Segment Start: STUDY MATERIAL
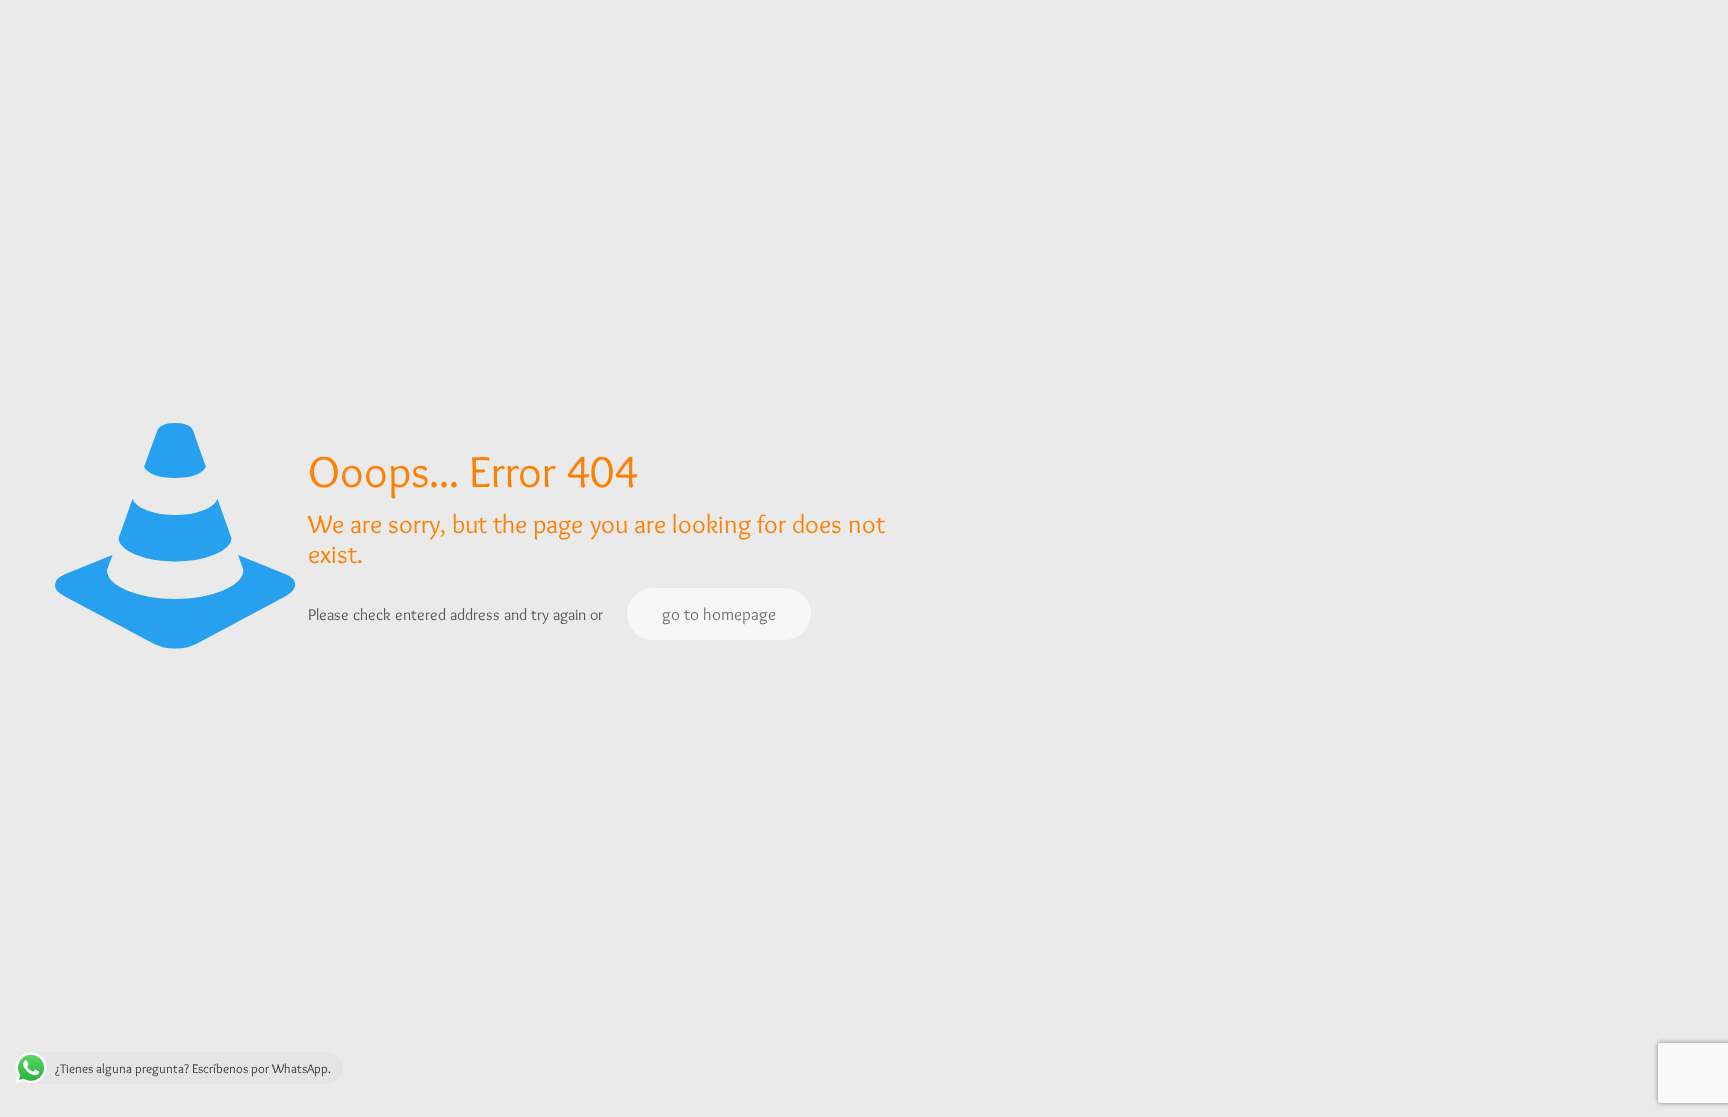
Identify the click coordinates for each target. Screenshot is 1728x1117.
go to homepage (719, 614)
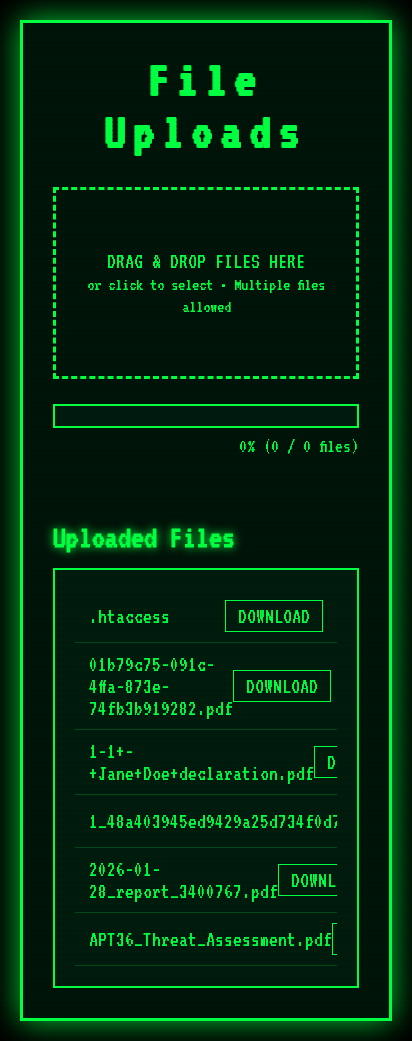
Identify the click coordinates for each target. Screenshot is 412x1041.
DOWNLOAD (274, 616)
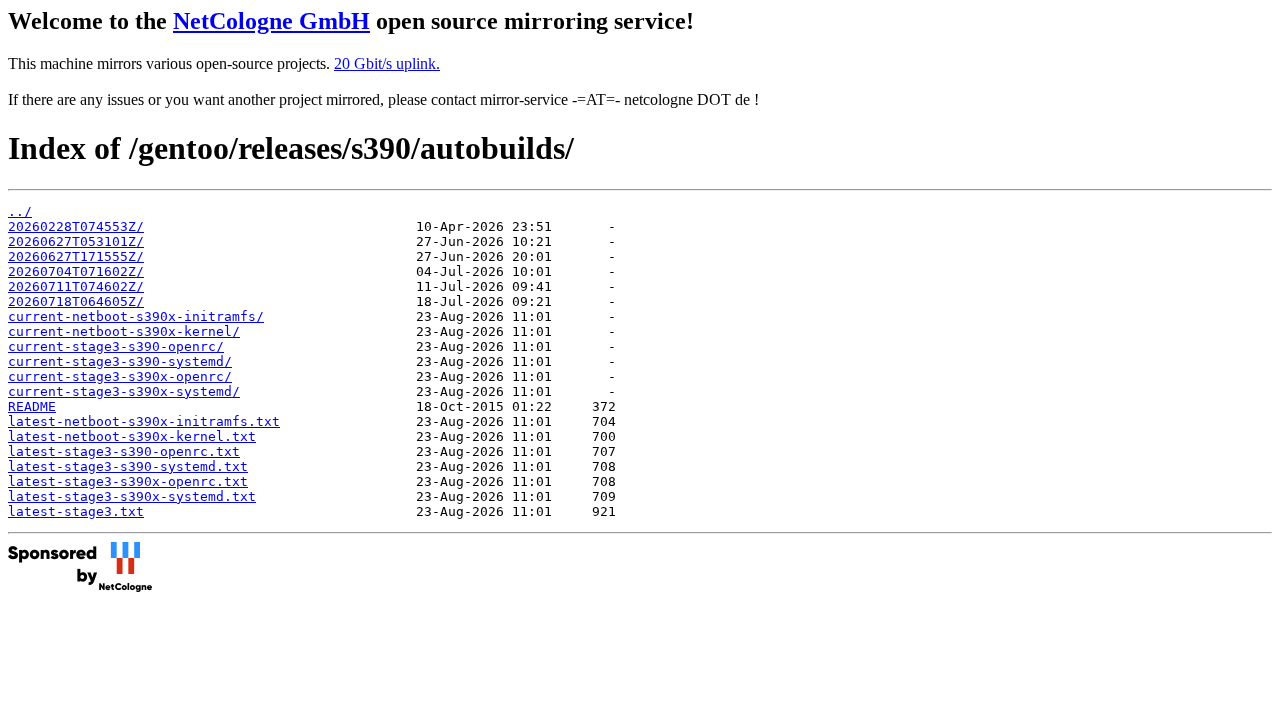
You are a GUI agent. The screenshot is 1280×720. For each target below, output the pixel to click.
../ (20, 211)
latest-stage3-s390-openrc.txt (124, 451)
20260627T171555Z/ (76, 256)
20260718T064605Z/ (76, 301)
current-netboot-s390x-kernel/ (124, 331)
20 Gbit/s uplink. (387, 63)
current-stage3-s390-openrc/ (116, 346)
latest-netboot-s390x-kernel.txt (132, 436)
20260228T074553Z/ (76, 226)
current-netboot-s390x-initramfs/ (136, 316)
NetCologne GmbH (271, 21)
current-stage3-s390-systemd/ (120, 361)
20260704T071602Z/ (76, 271)
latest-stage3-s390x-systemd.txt (132, 496)
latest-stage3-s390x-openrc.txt (128, 481)
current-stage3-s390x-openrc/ (120, 376)
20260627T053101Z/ (76, 241)
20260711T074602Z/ (76, 286)
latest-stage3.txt (76, 511)
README (32, 406)
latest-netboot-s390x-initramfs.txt (144, 421)
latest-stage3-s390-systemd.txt (128, 466)
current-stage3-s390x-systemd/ (124, 391)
Segment End: STUDY MATERIAL
# EXERCISE PROMPT:
What is needed is an exact copy of the lines from the one containing "NetCologne GmbH (271, 21)" through the last line of the records above, both included.

# EXERCISE OUTPUT:
NetCologne GmbH (271, 21)
current-stage3-s390-systemd/ (120, 361)
20260704T071602Z/ (76, 271)
latest-stage3-s390x-systemd.txt (132, 496)
latest-stage3-s390x-openrc.txt (128, 481)
current-stage3-s390x-openrc/ (120, 376)
20260627T053101Z/ (76, 241)
20260711T074602Z/ (76, 286)
latest-stage3.txt (76, 511)
README (32, 406)
latest-netboot-s390x-initramfs.txt (144, 421)
latest-stage3-s390-systemd.txt (128, 466)
current-stage3-s390x-systemd/ (124, 391)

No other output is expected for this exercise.